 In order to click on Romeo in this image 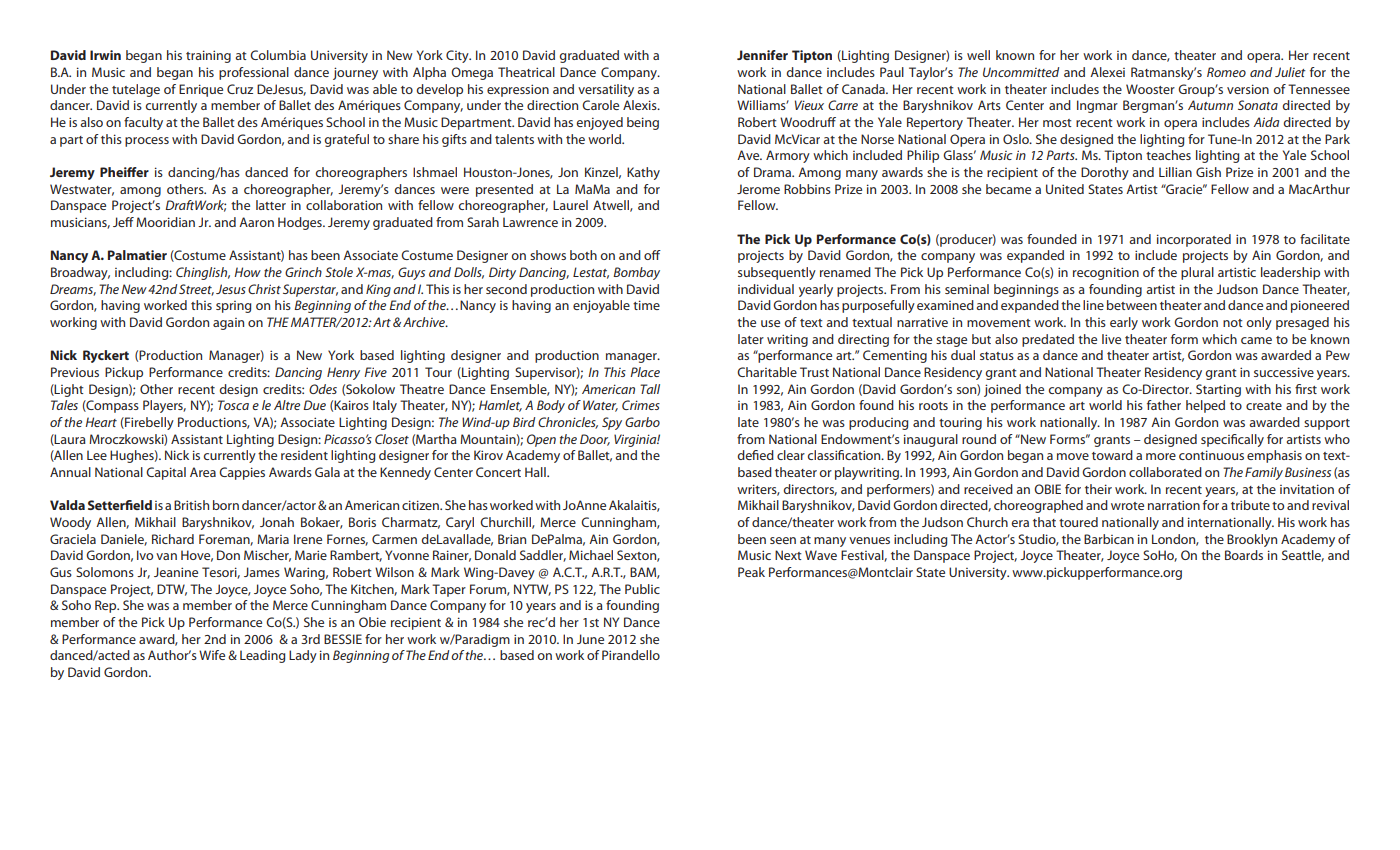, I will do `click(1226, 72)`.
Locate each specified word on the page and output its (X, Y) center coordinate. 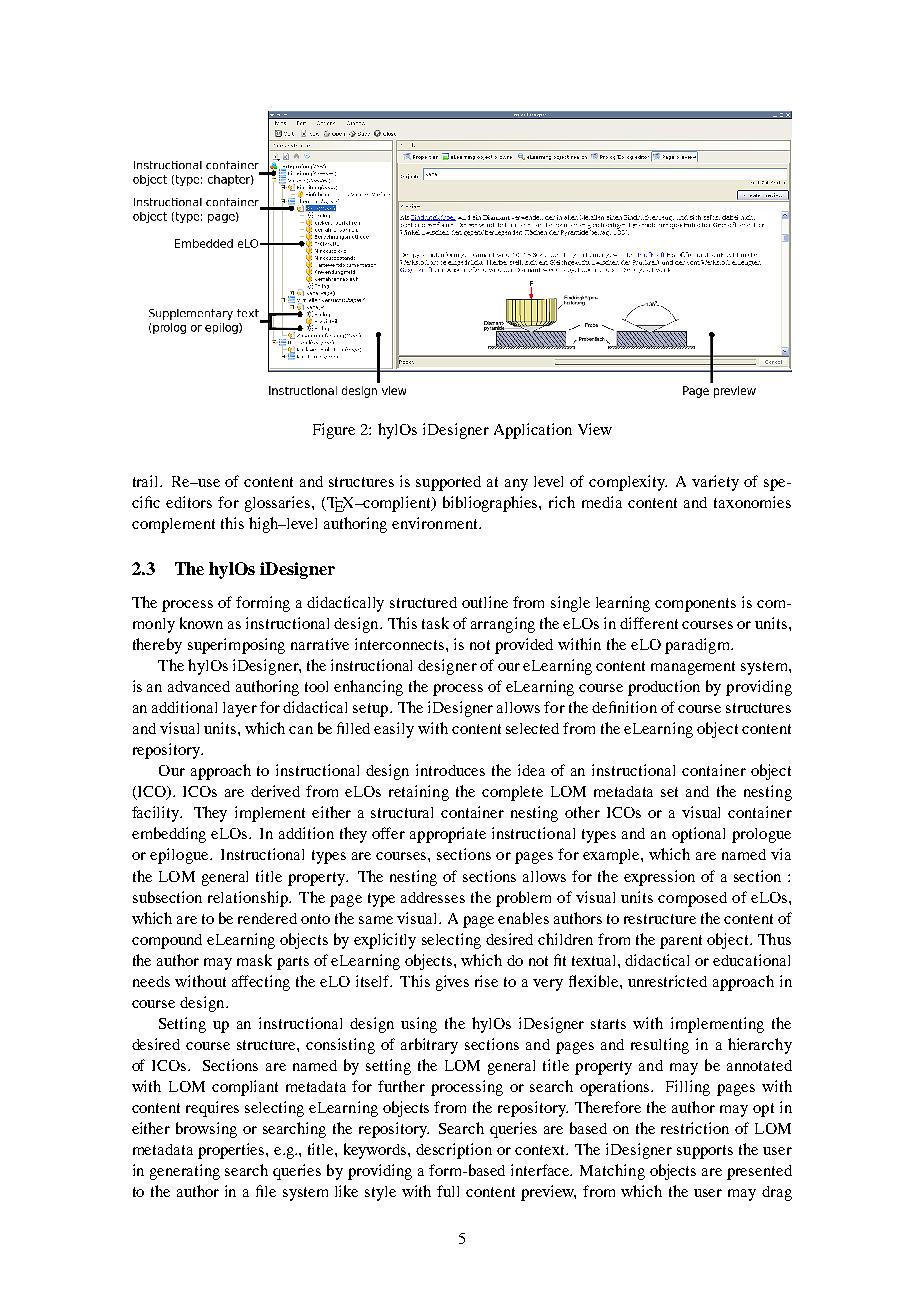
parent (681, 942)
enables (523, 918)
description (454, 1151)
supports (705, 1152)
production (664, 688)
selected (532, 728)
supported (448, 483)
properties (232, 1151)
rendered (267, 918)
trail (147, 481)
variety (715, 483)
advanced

•••••

Pull out the lines of the data above verbatim, beginning with the line that contains "supports (705, 1152)" and stopping after the final line of the data.

supports (705, 1152)
production (664, 688)
selected (532, 728)
supported (448, 483)
properties (232, 1151)
rendered (267, 918)
trail (147, 481)
variety (715, 483)
advanced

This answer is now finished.